Out of register. The frontispiece was out of register. I’ve used the term, but never really looked into its definition–yes, it’s exactly what I thought it was–meaning, the printing process faltered making the plate’s lines and colors jumbled and off, as if you were looking at it after receiving a sharp blow to the noggin. Deep disappointment. No matter how you cut it, out of register plates are useless. OK, I tell myself, so the first plate is off, not all is dire, let’s see the one on the title page–slightly off, not nearly as bad as the frontispiece. So I go through the book plate by plate. One is perfect, crisp, colorful, lines delicate and in place, another slightly off–as if you need glasses, and more plates badly off, so much so it ruins the artwork altogether. Gaging, I would guess at least half are out of register in some manner, and one third off completely. Since there are only 11 color plates within, that’s a large chunk that are useless to the collector of illustrated books.

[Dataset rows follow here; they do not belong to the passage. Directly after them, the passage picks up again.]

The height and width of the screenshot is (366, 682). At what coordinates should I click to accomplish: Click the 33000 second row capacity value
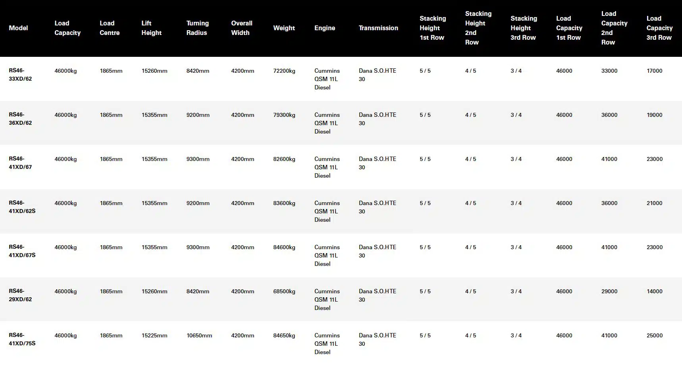609,71
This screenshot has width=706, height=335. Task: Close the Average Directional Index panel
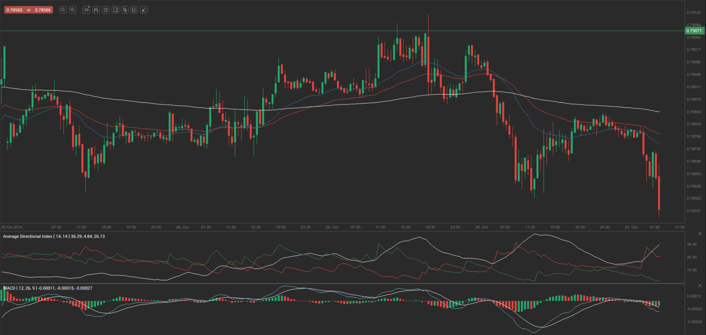pos(700,234)
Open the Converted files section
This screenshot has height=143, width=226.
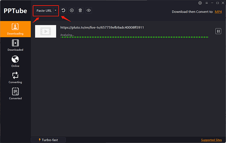point(15,93)
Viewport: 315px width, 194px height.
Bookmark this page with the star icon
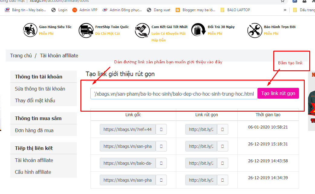(x=282, y=1)
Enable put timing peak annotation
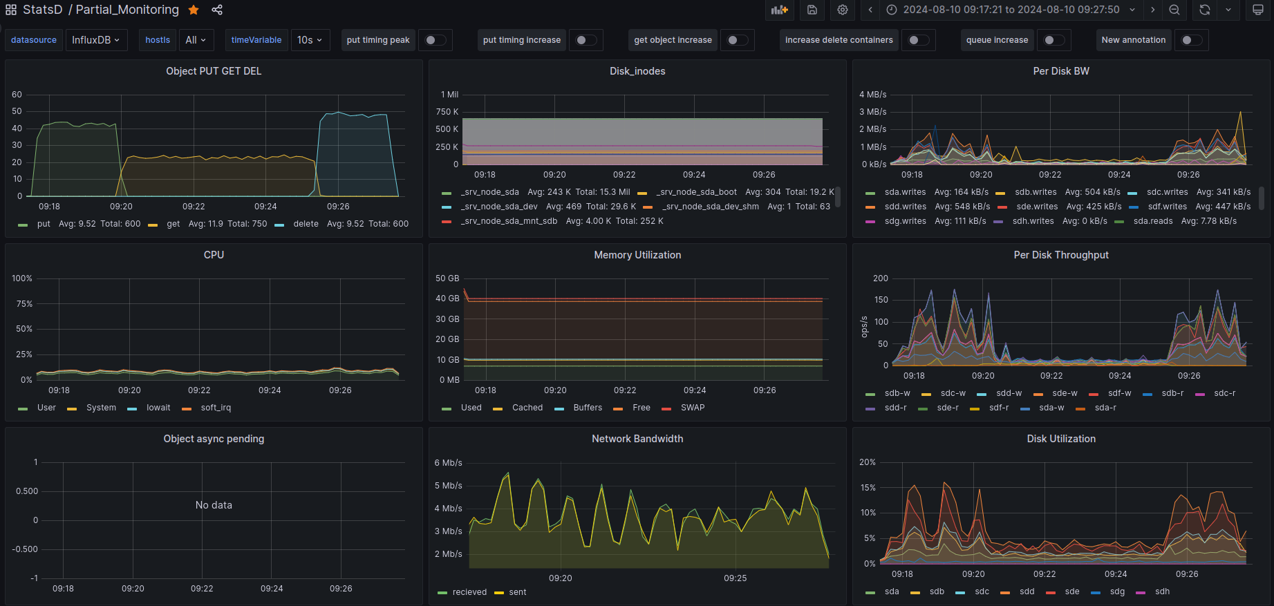The height and width of the screenshot is (606, 1274). coord(435,40)
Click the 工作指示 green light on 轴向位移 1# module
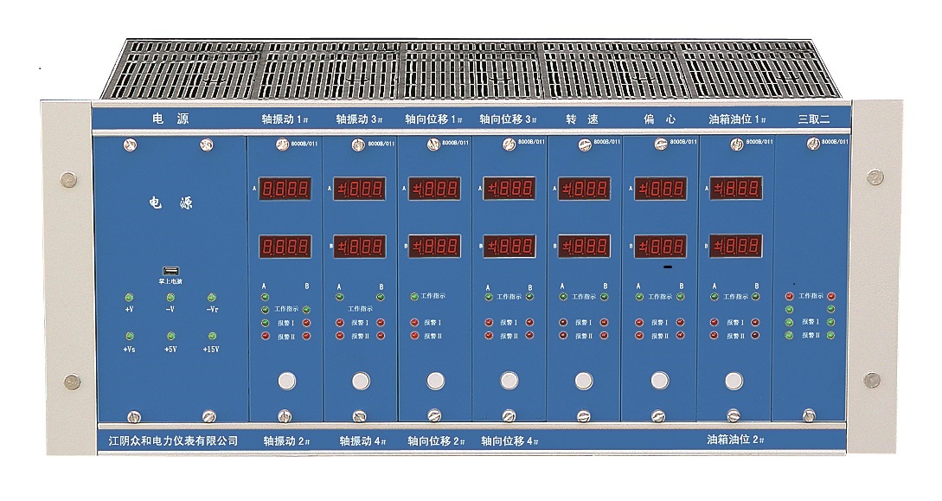This screenshot has width=942, height=501. (414, 297)

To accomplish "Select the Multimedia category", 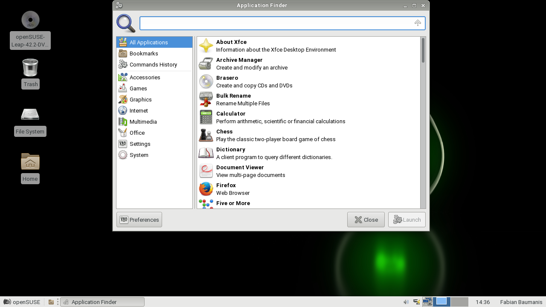I will coord(143,122).

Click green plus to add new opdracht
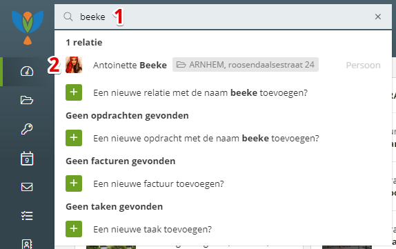pyautogui.click(x=74, y=138)
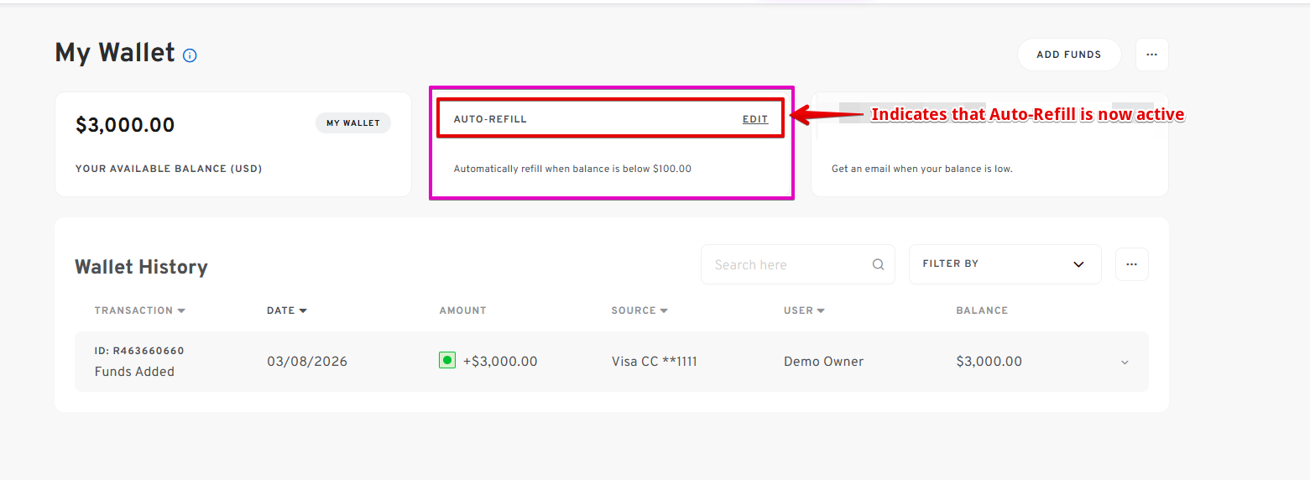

My question–do booksellers have an obligation to inform a potential buyer of out of register artwork? Should they describe the illustrated plates the way they must the rest of the book–with this detail in mind–as well as any tears, writing, coloring, or water damage it may have suffered throughout the years? I’m aware the cost of the book was low–a total of $18.00 including shipping–but if that’s the reason the book is valued such, shouldn’t the customer be told? Booksellers, if they look within the book they are hoping will leave their inventory, must note schizoid plates. Not describing this problem results in customers like myself, horribly deflated and extremely unlikely to buy from the vendor again.
I was curious as to the causes for misregistration, the term the printers prefer to use. Here’s what I found:
Misregistration is caused by a number of factors.
- “The largest area of problems used to be in the distortion or inaccurate planning of film during the platemaking process. These problems have largely been bypassed with the advent of CTP (computer to plate) platemaking.
- Changes in the temperature or humidity of the environment, which can affect how paper behaves under pressure.
- Stretching of plates during exposure or fitting to the press.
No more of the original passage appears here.